Seguramente exagera las cifras, este egipcio-venezolano-israelí, pero una parte de razón debe tener. Un vistazo a las librerías rusas de la calle Allenby corrobora la existencia de numerosos rusos que no son judíos. En todas venden tantos libros de cristianismo como de judaísmo, e idéntica situación se repite en ciudades como Haifa o Afulá.
La identidad nacional y social de Israel es compleja, con unos orígenes que se adentran en los túneles más profundos de la historia. En otra librería, un cartel colgado en la puerta anuncia que “se hablar (sic) castellano, yidish y cordobés”, lo que es una forma muy sui generis del propietario de reivindicar sus ancestros sefardíes. Lástima que esté cerrada. Los descendientes de los judíos expulsados de la Península constituyen el segundo colectivo en importancia del país. Son religiosos y radicales, muy celosos de sus costumbres. Paradójicamente, el ladino, el idioma judeoespañol que conservaron durante los cinco siglos que vivieron en el norte de Africa y en Estambul, se pierde a marchas forzadas. Un sefardí cincuentón a quien conocí en el Muro de las Lamentaciones me aseguró que, en su casa, sólo su abuelo, de 88 años, todavía lo habla.
El hebreo se impone como vehículo de comunicación único entre todos los habitantes. ¿De qué modo, si no, se entenderían gentes llegadas de Polonia, Hungría, Alemania, Gran Bretaña, Francia, Estados Unidos, Venezuela, Marruecos, Túnez, Etiopía, Yemen o Turquía hace menos de una generación?
A la que se va el sol, el centro de Tel Aviv queda tan aburrido como los pueblos de Marruecos o de Túnez. Mientras en un cajero automático dos sin techo se aprestan a pasar la noche sobre un lecho de mantas y cartones, en un supermercado que abre las veinticuatro horas del día un vigilante recorre mis sobacos y mi entrepierna con un detector de metales. En el interior, unos rusos compran botellas de vodka y dos bellas etíopes hojean revistas del corazón.

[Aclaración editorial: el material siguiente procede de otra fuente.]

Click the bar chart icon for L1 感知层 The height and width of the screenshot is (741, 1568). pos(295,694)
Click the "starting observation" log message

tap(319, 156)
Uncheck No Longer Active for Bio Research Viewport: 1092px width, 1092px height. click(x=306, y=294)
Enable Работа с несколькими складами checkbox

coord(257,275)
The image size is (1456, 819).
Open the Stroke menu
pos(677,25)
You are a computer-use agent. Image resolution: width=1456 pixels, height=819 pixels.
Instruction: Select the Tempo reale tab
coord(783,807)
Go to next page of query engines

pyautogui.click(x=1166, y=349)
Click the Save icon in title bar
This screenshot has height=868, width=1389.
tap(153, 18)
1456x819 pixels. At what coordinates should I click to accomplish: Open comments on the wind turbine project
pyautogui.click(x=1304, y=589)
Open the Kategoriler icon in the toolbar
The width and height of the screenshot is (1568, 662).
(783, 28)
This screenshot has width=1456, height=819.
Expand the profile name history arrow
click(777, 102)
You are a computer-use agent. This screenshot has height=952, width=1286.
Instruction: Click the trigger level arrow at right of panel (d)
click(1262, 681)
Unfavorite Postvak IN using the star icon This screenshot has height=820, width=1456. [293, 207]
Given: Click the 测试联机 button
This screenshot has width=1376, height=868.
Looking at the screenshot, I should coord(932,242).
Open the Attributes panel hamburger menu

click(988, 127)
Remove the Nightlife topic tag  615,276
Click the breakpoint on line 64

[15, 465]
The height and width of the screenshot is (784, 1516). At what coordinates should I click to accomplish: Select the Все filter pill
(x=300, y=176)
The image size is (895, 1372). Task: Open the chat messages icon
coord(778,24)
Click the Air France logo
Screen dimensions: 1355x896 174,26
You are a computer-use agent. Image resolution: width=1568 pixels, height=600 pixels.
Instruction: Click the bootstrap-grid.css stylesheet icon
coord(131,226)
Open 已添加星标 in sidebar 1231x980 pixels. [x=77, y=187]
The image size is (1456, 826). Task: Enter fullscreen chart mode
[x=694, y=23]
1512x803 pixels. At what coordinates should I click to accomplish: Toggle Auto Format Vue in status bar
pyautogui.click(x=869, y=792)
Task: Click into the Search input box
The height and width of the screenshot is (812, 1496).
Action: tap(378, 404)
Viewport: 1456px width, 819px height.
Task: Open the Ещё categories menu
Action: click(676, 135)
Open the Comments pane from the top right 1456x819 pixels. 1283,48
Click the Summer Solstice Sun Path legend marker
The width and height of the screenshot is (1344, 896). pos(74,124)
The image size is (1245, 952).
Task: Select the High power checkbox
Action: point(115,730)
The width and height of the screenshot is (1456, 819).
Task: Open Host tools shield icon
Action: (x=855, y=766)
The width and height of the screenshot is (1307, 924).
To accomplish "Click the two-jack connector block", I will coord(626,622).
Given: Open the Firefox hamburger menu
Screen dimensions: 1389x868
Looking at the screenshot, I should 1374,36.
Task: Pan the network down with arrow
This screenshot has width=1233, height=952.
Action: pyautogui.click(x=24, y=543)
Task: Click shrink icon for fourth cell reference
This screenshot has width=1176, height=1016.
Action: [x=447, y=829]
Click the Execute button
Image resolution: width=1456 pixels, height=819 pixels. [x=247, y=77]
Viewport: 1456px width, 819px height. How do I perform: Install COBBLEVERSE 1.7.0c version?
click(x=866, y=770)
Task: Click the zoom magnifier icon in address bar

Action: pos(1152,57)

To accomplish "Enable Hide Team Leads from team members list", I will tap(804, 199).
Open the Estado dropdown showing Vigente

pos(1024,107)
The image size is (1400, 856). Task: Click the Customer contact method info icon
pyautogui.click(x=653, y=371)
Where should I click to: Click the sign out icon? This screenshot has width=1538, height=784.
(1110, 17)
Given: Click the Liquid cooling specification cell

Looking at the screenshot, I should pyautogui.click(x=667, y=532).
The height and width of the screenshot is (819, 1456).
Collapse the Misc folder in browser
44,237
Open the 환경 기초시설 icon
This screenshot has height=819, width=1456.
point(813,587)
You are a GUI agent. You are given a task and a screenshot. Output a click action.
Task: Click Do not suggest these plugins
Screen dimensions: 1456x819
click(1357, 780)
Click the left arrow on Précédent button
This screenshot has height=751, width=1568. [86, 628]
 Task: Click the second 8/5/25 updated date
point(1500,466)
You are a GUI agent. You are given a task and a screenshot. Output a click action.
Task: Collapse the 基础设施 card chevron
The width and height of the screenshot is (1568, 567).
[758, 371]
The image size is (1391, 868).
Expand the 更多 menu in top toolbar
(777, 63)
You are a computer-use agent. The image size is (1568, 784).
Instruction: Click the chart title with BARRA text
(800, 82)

Compro el Jerusalem Post y me siento en una solitaria terraza de una de las principales avenidas de Tel Aviv. Un joven camarero de aspecto asiático me sirve un plato picante mientras me dispongo a leer el periódico. Veamos qué dice: un anuncio insertado por una organización femenina avisa que “la civilización occidental, tal como la conocíamos, está en peligro de extinción si los musulmanes toman el poder”. Otro, éste de una entidad llamada Víctimas del Terrorismo Árabe, insta a la necesaria “separación de judíos y árabes basado en la ley de la Torá para garantizar la supervivencia del estado judío”. Una separación, añaden, que no se basa en el racismo, sino en el realismo.
Y en una entrevista al presidente portugués, Jorge Sampaio, el periodista pregunta sobre la posibilidad de que Portugal devuelva las propiedades requisadas a los judíos... ¡en 1497!
Madre mía; en qué país más extraño me encuentro.